Uma operação conjunta das polícias civis de São Paulo e do Tocantins cumpriu, na quarta-feira (1º), cinco mandados de busca e apreensão em Itu contra suspeitos de integrar uma organização criminosa especializada em golpes financeiros por meio de uma falsa central telefônica. Nenhuma prisão foi realizada durante a ação.
A operação contou com o apoio da Divisão Especializada de Investigações Criminais (Deic) de Sorocaba e do Grupo de Operações Especiais (GOE), em suporte à investigação conduzida pela Divisão Especializada de Repressão a Crimes Cibernéticos (DRCC) de Palmas (TO).

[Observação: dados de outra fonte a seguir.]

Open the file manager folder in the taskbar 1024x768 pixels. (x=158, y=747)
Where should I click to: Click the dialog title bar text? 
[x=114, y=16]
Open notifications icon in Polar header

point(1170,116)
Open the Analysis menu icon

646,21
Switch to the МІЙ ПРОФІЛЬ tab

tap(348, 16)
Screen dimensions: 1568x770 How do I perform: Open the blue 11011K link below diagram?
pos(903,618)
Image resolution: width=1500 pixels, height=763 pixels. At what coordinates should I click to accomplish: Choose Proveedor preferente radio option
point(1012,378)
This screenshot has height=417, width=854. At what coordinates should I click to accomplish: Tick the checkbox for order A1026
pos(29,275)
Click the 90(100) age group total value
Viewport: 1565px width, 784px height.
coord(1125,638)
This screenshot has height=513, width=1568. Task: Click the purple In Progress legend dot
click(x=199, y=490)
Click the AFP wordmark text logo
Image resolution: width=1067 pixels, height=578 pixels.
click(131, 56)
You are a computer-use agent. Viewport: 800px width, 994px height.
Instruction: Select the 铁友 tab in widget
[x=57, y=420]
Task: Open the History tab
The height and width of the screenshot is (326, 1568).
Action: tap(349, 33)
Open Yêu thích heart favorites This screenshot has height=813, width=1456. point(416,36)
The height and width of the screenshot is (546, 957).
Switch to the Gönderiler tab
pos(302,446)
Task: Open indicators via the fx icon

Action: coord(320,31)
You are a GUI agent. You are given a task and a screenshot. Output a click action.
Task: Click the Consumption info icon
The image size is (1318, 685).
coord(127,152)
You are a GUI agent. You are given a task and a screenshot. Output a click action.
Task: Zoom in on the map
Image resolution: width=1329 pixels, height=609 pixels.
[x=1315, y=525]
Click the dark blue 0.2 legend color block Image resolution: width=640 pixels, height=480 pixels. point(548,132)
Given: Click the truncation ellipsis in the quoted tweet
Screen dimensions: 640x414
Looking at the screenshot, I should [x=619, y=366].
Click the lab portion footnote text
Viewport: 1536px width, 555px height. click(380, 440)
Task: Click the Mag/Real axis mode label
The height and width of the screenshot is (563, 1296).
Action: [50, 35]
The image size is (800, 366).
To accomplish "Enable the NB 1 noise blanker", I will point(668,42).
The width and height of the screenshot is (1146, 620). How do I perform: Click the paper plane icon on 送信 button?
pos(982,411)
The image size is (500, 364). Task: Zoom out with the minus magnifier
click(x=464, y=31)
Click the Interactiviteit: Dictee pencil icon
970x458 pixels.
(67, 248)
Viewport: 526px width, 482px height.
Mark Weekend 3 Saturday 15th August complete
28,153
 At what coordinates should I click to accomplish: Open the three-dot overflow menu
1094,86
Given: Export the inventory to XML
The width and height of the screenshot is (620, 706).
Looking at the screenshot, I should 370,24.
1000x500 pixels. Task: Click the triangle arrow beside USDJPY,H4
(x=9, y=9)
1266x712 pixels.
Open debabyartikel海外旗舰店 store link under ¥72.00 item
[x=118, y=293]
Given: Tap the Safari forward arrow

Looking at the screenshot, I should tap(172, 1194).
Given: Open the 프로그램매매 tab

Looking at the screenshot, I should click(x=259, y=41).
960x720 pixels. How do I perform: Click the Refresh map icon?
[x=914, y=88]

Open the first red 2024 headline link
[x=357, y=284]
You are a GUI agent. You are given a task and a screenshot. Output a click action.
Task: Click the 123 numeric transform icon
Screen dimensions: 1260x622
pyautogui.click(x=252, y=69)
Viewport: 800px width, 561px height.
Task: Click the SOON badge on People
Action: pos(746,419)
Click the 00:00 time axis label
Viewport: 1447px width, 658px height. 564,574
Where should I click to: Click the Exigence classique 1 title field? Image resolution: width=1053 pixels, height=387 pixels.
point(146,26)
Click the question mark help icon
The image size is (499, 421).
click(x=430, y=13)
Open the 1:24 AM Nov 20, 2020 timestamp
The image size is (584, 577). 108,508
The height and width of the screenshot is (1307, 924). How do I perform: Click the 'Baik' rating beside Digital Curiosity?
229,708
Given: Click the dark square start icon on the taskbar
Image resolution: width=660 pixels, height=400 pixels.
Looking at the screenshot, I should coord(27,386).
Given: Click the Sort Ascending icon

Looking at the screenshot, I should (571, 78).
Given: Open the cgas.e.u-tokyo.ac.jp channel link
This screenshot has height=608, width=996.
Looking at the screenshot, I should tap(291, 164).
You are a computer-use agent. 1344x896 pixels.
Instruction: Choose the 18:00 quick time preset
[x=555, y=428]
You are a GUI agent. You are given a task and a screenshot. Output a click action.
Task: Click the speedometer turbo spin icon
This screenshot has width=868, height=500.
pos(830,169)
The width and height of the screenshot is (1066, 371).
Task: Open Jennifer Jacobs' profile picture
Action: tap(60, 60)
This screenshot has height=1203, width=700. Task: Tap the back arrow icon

De acordo com a investigação, o grupo obtinha ilegalmente listas de clientes de instituições financeiras e utilizava tecnologia para clonar números de telefone de bancos, fazendo com que as ligações aparentassem ser oficiais.
Para tornar o golpe mais convincente, os suspeitos simulavam o funcionamento de uma central de atendimento, utilizando gravações automáticas e falsas transferências de chamadas entre supostos atendentes. Durante a conversa, as vítimas eram informadas sobre movimentações financeiras supostamente fraudulentas em suas contas e orientadas a realizar transferências para “cancelar” as operações.
Na prática, os valores eram enviados para contas controladas pelos criminosos.
As investigações apontam que o dinheiro era inicialmente direcionado para contas de pessoas utilizadas como “laranjas” e, posteriormente, repassado aos líderes da organização criminosa.
Segundo a Polícia Civil, o prejuízo já identificado entre vítimas do Tocantins é de aproximadamente R$ 140 mil. A corporação acredita, no entanto, que o número de vítimas e o montante desviado possam ser maiores.
Durante o cumprimento dos mandados, os policiais apreenderam equipamentos eletrônicos e anotações que deverão auxiliar no avanço das investigações. O material será periciado para identificar outros integrantes da organização e possíveis vítimas em diferentes estados.
A Polícia Civil informou que as investigações continuam para dimensionar a extensão dos golpes e responsabilizar todos os envolvidos no esquema criminoso.